I hear it all the time: “I put my sports car away for the winter. It doesn’t do winter. It can’t. It’s rear-wheel drive.” I’ve even heard this from Mazda Miata drivers. To every one of them I say this: You’re wrong.
Full disclosure: Mazda flew me out to beautiful Crested Butte, Colorado, put me up in a fancy ski resort, fed me, took me up a ski slope in an uncovered sleigh when it was four degrees outside, and let me test its all-wheel-drive system in its latest crossovers. Mazda brought along MX-5 Miatas for fun as well.
There’s no shortage of love here at Motor Authority for the Mazda MX-5 Miata. Our editorial director Marty Padgett recently bought back his 1990 model. The redesigned Miata was on our short list for the 2016 Motor Authority Best Car To Buy award. And the rest of the team, like most enthusiasts, we love and respect Mazda’s little roadster.
I’ve long known that driving a Miata on the road or track is an absolute blast. Now I can tell you that driving a Miata on ice is as much fun if not more so.
The premise was simple: Put Bridgestone Blizzak LM60 winter tires on 2016 MX-5 Miatas and set journalists loose on an autocross course on snow and ice.

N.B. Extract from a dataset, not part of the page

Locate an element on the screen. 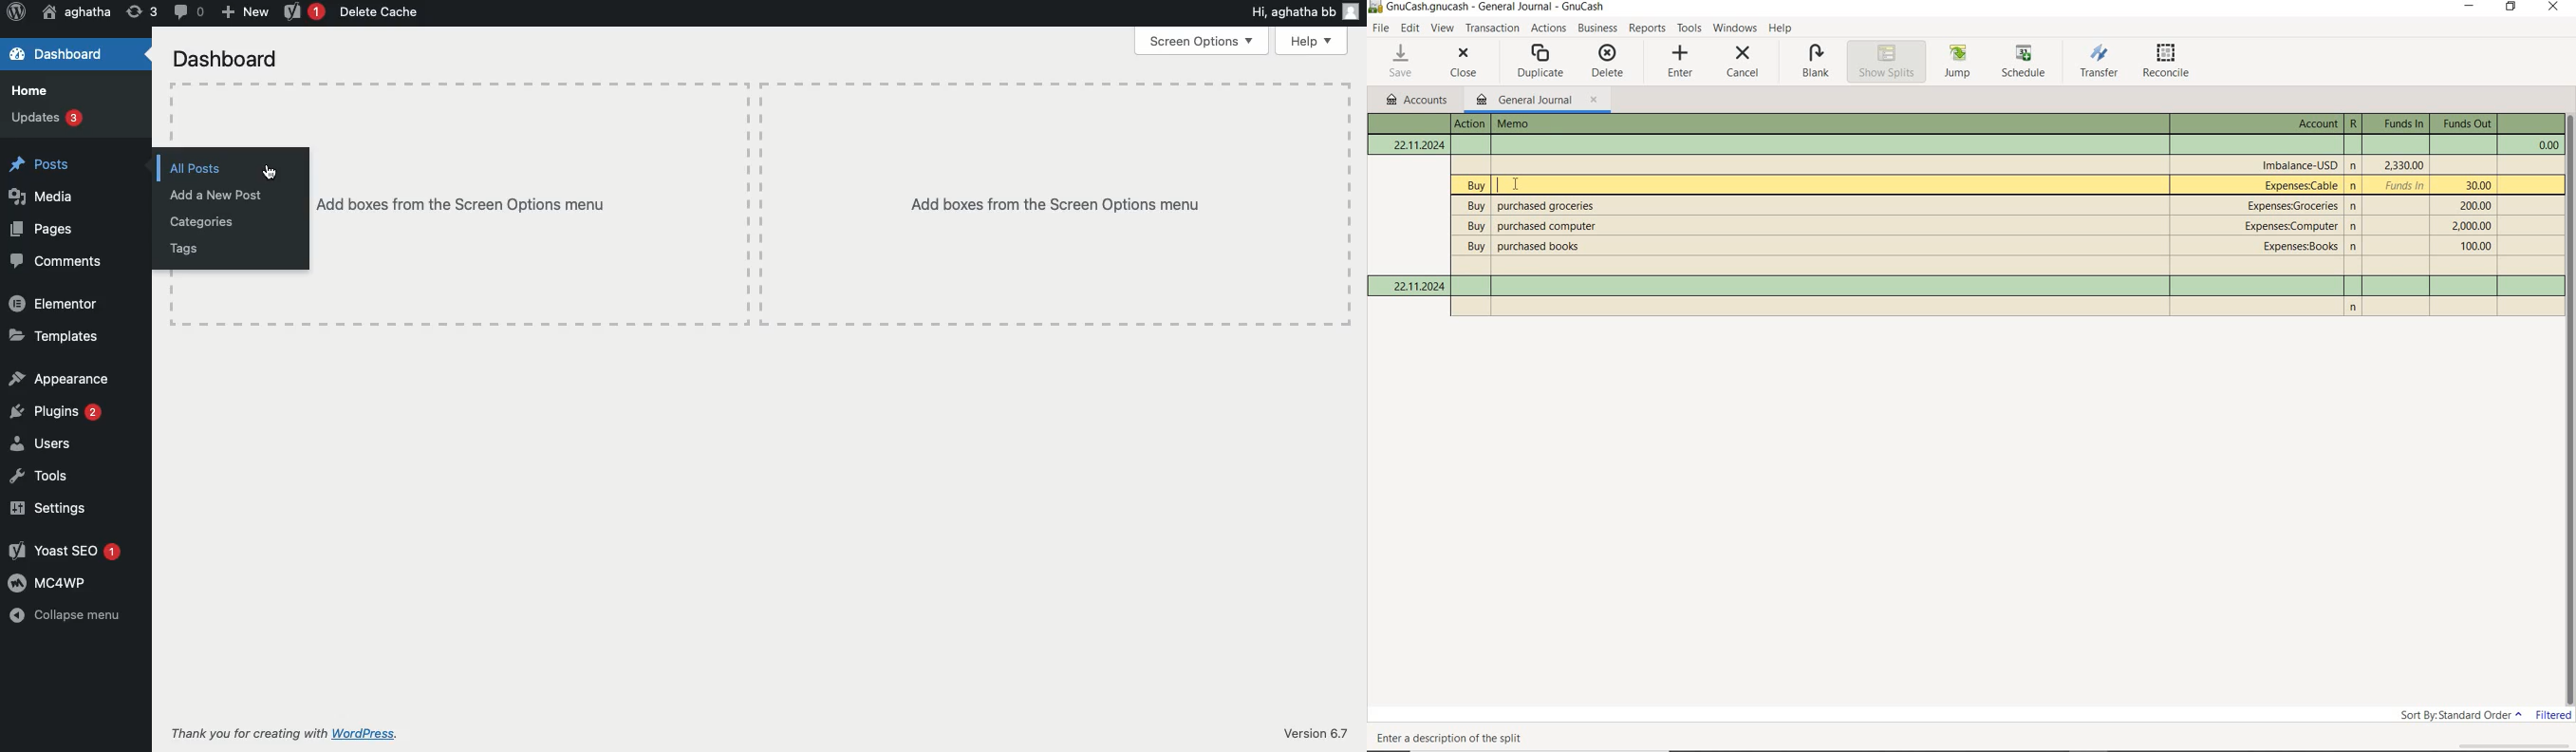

Sliding behind the wheel of the Miata I made a decision: I wasn’t going to put up the top despite it being 12 degrees. This was the right call.
Launching the car was tough, as the rear tires struggled to find traction as I pushed the throttle to the floor. I shifted into second gear and the powerband allowed me to keep it there for the remainder of the course.
The 2016 MX-5 Miata is so well balanced you are able to feel completely in control even while using throttle oversteer to power through an autocross course…even on ice.
Through the slalom, around the carousel, and into a tight turn, I was able to keep the Miata in a controlled drift without ever touching the brakes. When the car did start to spin, I was able to control it by simply letting off the throttle or by riding it out, going for the spin, and pointing it back in the right direction.
Of course, despite being easy to control in winter conditions, there are downsides. Ground clearance can be an issue with the front clip. While it’s not the lowest sports car on the market, the Miata’s front clip has plastic trim that can become brittle in severely cold weather. When that trim comes in contact with something like an ice chunk, it can crack or break.
The take away from my romp in the snow? It reaffirmed that the 2016 MX-5 Miata is nimble, well balanced, and controllable, even in unforgiving or less than ideal conditions.
More importantly, even in the snow, the answer is absolutely always Miata.